Removing a Leaf Node

A leaf node has no children, so removing its subtree removes only that single node. This case can be tricky because the tree height may or may not change depending on whether the leaf lies on the deepest path.

The implementation handles this naturally because rerooting propagation always tracks the best alternative height outside the removed subtree.

Highly Skewed Trees

A completely skewed tree behaves like a linked list. In this structure, removing nodes near the root drastically changes the height.

This case is important because recursion depth becomes large. The algorithm still works correctly because every node stores the best remaining height excluding its subtree.
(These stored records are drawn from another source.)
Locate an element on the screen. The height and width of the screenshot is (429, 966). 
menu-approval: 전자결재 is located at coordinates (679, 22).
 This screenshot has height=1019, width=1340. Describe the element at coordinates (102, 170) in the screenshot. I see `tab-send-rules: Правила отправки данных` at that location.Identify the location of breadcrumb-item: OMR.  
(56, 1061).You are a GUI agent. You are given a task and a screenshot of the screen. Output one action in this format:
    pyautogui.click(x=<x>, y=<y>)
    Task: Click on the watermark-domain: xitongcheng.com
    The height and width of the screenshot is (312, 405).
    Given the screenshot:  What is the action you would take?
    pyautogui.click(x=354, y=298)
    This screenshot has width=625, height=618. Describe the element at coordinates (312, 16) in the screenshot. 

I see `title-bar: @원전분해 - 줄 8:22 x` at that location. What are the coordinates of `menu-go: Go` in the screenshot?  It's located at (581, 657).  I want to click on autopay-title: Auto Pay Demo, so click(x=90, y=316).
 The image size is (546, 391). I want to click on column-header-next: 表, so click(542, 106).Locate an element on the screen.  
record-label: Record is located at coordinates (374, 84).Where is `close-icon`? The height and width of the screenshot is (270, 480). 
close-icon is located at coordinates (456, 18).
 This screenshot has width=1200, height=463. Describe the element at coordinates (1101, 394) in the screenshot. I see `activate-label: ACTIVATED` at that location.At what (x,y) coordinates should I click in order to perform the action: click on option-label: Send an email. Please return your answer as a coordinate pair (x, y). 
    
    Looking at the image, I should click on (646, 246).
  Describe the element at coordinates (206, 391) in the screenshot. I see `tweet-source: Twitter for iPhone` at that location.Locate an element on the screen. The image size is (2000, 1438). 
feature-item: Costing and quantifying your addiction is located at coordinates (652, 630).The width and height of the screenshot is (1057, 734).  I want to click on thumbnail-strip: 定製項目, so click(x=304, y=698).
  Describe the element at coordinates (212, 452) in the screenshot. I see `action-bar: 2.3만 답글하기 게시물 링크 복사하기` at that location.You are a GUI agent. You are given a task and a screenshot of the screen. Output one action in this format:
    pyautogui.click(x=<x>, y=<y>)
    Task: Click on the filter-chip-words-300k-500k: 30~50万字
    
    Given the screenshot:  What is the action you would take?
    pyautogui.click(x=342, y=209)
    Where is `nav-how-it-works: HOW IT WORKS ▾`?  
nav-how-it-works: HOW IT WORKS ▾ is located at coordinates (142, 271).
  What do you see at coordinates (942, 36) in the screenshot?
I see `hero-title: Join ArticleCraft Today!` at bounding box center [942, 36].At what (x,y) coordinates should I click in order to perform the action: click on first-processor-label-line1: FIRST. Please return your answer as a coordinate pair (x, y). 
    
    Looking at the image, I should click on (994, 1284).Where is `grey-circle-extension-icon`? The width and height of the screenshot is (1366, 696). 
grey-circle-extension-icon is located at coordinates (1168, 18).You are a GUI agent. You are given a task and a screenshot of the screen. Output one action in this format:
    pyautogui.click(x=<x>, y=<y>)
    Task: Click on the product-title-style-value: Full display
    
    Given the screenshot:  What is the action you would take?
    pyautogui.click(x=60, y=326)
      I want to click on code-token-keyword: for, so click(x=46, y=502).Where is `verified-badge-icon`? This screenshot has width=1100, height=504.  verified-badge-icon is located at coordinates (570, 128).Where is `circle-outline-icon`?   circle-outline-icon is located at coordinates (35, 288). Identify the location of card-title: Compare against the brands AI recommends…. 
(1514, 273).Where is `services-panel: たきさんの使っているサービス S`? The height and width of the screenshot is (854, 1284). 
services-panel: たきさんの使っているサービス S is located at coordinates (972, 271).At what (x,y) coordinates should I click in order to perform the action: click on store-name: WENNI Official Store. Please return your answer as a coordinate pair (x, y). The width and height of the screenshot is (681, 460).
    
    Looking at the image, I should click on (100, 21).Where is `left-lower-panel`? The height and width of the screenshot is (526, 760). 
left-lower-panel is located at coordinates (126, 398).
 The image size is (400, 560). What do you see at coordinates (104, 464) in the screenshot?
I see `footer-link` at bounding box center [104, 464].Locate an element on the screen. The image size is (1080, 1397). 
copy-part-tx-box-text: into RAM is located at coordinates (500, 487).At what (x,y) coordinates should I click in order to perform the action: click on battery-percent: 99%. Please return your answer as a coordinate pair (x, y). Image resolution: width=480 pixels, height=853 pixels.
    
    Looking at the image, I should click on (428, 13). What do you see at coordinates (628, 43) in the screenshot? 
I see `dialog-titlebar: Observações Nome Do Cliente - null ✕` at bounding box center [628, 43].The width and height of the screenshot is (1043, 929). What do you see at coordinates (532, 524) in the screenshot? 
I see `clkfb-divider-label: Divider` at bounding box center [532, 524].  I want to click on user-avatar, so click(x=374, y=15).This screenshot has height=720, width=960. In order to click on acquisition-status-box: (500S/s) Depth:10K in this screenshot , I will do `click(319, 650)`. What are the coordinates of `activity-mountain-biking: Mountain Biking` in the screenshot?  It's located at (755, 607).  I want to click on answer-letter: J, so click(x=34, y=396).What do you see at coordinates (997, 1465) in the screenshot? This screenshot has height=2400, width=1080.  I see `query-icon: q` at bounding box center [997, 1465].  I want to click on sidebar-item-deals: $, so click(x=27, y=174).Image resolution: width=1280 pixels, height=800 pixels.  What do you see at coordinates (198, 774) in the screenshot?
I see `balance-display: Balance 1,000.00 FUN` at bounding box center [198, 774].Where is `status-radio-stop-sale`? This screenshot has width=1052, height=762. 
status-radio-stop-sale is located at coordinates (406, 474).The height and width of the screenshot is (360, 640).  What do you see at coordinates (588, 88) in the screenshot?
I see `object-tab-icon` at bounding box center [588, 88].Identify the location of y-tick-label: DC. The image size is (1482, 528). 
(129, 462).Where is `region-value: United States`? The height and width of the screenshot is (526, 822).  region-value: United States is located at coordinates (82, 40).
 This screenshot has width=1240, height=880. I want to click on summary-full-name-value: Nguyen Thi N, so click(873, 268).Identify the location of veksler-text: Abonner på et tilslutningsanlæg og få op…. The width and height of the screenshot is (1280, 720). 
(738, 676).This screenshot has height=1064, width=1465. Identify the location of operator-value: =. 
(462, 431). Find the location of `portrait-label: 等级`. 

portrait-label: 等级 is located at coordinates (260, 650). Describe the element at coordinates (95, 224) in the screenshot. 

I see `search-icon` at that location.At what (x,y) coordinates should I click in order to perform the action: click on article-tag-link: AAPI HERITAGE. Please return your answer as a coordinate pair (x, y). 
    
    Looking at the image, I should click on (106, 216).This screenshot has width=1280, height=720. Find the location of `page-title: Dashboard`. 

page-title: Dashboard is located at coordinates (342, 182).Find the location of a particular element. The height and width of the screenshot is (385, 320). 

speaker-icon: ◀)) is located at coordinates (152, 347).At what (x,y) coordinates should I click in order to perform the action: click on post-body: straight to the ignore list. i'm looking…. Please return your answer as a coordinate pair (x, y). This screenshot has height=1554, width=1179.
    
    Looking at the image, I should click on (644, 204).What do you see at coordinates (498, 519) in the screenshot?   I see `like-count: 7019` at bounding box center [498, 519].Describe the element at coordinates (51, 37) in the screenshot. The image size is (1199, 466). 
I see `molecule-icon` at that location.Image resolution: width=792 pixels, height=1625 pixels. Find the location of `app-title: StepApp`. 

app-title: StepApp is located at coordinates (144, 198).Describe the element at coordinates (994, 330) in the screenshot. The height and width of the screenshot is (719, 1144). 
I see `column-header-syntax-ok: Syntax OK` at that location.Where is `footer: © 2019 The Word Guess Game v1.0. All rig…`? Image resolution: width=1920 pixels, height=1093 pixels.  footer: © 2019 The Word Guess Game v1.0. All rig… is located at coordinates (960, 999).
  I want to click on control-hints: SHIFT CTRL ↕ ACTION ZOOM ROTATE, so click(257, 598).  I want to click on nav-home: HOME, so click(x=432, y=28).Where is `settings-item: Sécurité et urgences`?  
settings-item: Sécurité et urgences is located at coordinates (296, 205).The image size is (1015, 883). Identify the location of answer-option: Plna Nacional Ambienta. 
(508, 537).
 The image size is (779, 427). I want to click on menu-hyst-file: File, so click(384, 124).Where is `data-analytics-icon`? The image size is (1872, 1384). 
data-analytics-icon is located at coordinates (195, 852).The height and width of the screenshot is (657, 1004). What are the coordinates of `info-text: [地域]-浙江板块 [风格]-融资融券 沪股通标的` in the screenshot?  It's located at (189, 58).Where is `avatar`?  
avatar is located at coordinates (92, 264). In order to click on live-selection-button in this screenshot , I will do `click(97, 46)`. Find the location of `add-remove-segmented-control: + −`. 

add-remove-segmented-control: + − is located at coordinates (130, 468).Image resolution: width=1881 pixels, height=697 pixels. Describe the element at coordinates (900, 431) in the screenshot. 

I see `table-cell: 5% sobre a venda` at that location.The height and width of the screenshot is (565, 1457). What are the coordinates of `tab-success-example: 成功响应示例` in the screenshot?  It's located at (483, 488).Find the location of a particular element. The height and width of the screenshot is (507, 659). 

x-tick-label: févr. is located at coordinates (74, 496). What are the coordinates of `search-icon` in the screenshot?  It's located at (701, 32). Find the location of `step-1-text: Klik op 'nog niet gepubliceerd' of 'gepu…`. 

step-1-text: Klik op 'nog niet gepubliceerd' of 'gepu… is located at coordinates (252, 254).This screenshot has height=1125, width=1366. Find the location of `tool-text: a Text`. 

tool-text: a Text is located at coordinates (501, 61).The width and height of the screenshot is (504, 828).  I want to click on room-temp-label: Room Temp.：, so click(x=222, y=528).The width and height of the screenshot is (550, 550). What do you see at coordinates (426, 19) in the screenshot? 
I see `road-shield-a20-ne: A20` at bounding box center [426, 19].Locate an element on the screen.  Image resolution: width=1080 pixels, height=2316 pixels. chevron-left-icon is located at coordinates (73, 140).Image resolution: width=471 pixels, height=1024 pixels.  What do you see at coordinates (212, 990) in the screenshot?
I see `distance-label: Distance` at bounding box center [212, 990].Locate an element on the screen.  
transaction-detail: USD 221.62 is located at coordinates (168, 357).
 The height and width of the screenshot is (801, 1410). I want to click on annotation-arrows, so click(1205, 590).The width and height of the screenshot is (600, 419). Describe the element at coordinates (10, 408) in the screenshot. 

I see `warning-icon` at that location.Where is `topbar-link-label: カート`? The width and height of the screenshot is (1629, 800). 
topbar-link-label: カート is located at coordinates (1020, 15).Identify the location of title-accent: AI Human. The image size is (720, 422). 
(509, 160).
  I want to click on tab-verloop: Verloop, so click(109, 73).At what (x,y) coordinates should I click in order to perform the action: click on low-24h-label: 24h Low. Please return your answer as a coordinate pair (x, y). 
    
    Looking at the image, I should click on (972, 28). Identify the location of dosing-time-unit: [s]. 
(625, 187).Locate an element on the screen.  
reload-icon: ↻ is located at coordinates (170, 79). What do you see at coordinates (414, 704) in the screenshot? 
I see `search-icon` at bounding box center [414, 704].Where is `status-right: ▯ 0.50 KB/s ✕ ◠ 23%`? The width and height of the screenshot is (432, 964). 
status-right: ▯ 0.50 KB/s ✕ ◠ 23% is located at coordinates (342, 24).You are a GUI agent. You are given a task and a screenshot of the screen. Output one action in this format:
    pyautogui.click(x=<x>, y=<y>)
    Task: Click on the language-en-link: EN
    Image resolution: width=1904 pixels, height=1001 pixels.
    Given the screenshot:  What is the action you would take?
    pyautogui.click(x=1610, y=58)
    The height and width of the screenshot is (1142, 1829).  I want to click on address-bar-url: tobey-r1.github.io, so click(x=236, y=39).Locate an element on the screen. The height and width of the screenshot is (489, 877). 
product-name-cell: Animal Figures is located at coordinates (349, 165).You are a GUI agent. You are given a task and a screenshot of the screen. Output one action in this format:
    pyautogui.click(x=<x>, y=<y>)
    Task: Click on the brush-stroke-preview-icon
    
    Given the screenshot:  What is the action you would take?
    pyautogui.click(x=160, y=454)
Removing a Subtree Containing the Deepest Path

Sometimes the deepest path in the tree passes entirely through the removed subtree. In that situation, the new answer must come from another branch.

The rerooting DFS explicitly considers sibling subtrees and ancestor paths, ensuring the algorithm correctly switches to the next-best remaining path.

Trees with Only One Remaining Branch

After removing a subtree, the remaining tree may contain only a single chain from the root.

The algorithm correctly computes the resulting height because all propagated values represent valid root-to-node path lengths that avoid the removed subtree.